On the surface, for the most part, in the heat of competition, tennis is a supremely lonely sport. The solo act is at the heart of the sport, creating a DNA that can often be quite insular – from the ways so many players avoid making eye contact, to the headsets they often wear, to the sport’s persistently fractured mélange of organizations.
And then one scream bursts the entire bubble. Thursday on Court 17 at Wimbledon it came from Bethanie Mattek-Sands, the extremely likeable player who has come back many times from injuries. Early in the second set of her second round match versus Sorana Cirstea, Mattek-Sands made the kind of tactical decision that has long made her a compelling player. She took a Cirstea serve and approached the net – at which point she fell to the ground, clutched her knee and immediately screamed, “Help me, please! Help me!” Screams, then sobs.
Instantly, Sands’ husband, Justin, came to the court to comfort her. Cirstea followed. Medical help was summoned. Then, running to the court from the locker room, awaiting the start of her own singles match, came Mattek-Sands’ doubles partner, Lucie Safarova. “Every person who is close to Bethanie was really sad and shocked,” said Safarova.
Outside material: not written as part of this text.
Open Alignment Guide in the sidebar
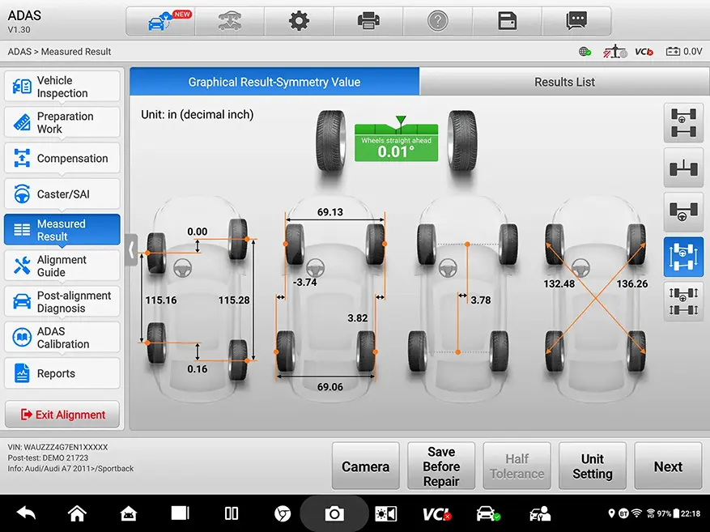pyautogui.click(x=62, y=266)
And all through Wimbledon, through this sprawling club that houses the biggest tournament in tennis, players, ex-players, coaches and discussed matters related to knees, tendons, ligaments, kneecaps, surgeons and, as well, the timetable involved with recovering from such an injury. In other words, in a workplace that celebrates health and youth and never-ending sunshine, all for that moment were forced to ponder something entirely different: mortality.
Here was Mattek-Sands, 32 years old – in tennis terms, well into the veteran phase of her career. But surely, also, given her appetite for the game and her eclectic playing style, someone who hardly ever came off as jaded or eager to leave tennis (in contrast, say, to Marat Safin or, more recently, Bernard Tomic). It hardly seemed fair that this horrible injury should happen to someone with her brand of zest. But it had.
“Cases like today, no, it reminds you, it was just bad luck,’ said Cirstea. “It wasn’t that she did anything wrong. Cases like this remind you you should be grateful and feel lucky for what you have. Just be healthy, because you never when it’s changing.”
There will be tweets and posts, updates and intermittent photos, perhaps one of Mattek-Sands smiling as she begins the long road to recovery, rehab and, hopefully, return. Working in Mattek-Sands’ favor will be a tennis attribute far more favorable than insularity -- tenacity.